Dalam dokumen Brigjen Soepardjo yang dikemudian hari ditemukan ketika dirazia oleh pemerintah, terungkap bahwa Brigjen Soepardjo sangat kecewa atas persiapan dan pelaksanaan kup G30S/PKI.
Aidit, Syam. Dkk. Tidak ada persiapan antisipasi apabila G30S gagal terkait apa bentuk retreatnya, yang ada dalam benak Aidit, Syam, Dkk hanyalah G30S pasti menang, semua beres, pasukan PKI kuat, dan massa PKI siap revolusi.
Ya, boleh dikatakan, PKI terlalu percaya diri dan terlalu dini menyatakan kemenangan alias takabur, terlalu meremehkan situasi dan keadaan.
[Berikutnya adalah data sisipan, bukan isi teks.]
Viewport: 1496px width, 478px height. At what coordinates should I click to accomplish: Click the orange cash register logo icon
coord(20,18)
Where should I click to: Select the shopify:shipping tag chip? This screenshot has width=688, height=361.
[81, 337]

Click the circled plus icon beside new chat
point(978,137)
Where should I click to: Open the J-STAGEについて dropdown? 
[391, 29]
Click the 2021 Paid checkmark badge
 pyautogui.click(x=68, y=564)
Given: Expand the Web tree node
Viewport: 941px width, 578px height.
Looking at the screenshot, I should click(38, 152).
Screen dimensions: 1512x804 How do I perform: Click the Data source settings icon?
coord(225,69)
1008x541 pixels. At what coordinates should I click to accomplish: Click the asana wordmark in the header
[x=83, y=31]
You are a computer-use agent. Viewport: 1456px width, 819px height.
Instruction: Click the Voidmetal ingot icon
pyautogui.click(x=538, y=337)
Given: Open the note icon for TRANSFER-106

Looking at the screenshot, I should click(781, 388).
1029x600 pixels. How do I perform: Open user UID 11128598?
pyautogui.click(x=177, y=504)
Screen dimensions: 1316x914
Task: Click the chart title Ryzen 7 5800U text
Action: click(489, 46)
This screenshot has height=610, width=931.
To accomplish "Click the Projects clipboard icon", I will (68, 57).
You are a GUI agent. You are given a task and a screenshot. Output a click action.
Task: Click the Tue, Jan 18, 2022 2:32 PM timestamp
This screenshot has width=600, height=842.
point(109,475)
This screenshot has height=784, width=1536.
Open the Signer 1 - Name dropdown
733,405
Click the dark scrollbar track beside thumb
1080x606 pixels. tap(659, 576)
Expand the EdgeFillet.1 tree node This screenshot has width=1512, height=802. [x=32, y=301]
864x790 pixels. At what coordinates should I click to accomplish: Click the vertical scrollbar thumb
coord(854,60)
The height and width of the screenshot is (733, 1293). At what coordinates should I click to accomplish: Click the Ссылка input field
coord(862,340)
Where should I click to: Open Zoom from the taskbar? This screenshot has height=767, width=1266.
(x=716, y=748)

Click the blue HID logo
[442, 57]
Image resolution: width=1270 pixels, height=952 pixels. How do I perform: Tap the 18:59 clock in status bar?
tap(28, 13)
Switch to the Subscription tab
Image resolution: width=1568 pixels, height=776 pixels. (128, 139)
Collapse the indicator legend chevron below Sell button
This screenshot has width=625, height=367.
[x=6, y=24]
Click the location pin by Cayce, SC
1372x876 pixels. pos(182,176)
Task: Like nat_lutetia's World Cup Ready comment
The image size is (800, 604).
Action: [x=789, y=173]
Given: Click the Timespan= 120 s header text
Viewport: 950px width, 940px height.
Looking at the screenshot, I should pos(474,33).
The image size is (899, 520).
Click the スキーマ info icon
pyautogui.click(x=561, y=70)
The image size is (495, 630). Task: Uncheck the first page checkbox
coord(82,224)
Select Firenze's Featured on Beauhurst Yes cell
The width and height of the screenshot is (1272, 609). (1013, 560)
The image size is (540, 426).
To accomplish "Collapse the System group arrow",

Apalagi ketika PKI gagal menculik Jenderal Nasution dan kemudian Jenderal Nasution bergabung dengan Jenderal Soeharto dan Jenderal Umar di Kostrad, ternyata unsur pimpinan operasi PKI justru tidak ada kejelasan perintah selanjutnya dan tidak menarik kesimpulan apa-apa.
Ditambah lagi ketika pasukan PKI dari Batalyon Jawa Tengah dan Batalyon Jawa Timur yang ditempatkan pada sektor Selatan, Tengah, Utara, dan di RRI justru ditinggalkan tanpa adanya instruksi, semuanya tidak ada ditempat saat di hubungi.
Pada akhirnya untuk segera mengatasi G30S/PKI, maka Jenderal Nasution, Jenderal Soeharto, dan Jenderal Umar, telah membentuk suatu komando untuk melakukan tegenaanval atau serangan balasan.
Sementara itu, Laksamana Omar Dhani menyadari akan adanya. tegenaanval atau serangan balasan tersebut dan mengomunikasikannya dan mengkoordinasikannya kepada para unsur pimpinan PKI agar pasukan pimpinan Letkol Untung dan seluruh pasukan G30S/PKI di integrasikan dengan Pasukan AURI untuk satu komando dibawah perintahnya.
Namun ternyata apa yang dikomunikasikan dan dikoordinasikan oleh Laksamana Omar Dhani tersebut tidak direspon dan dijawab secara konkrit, sehingga di sinilah membuktikan bahwa dalam tim pimpinan PKI ternyata sudah tidak lagi memiliki offensif geest.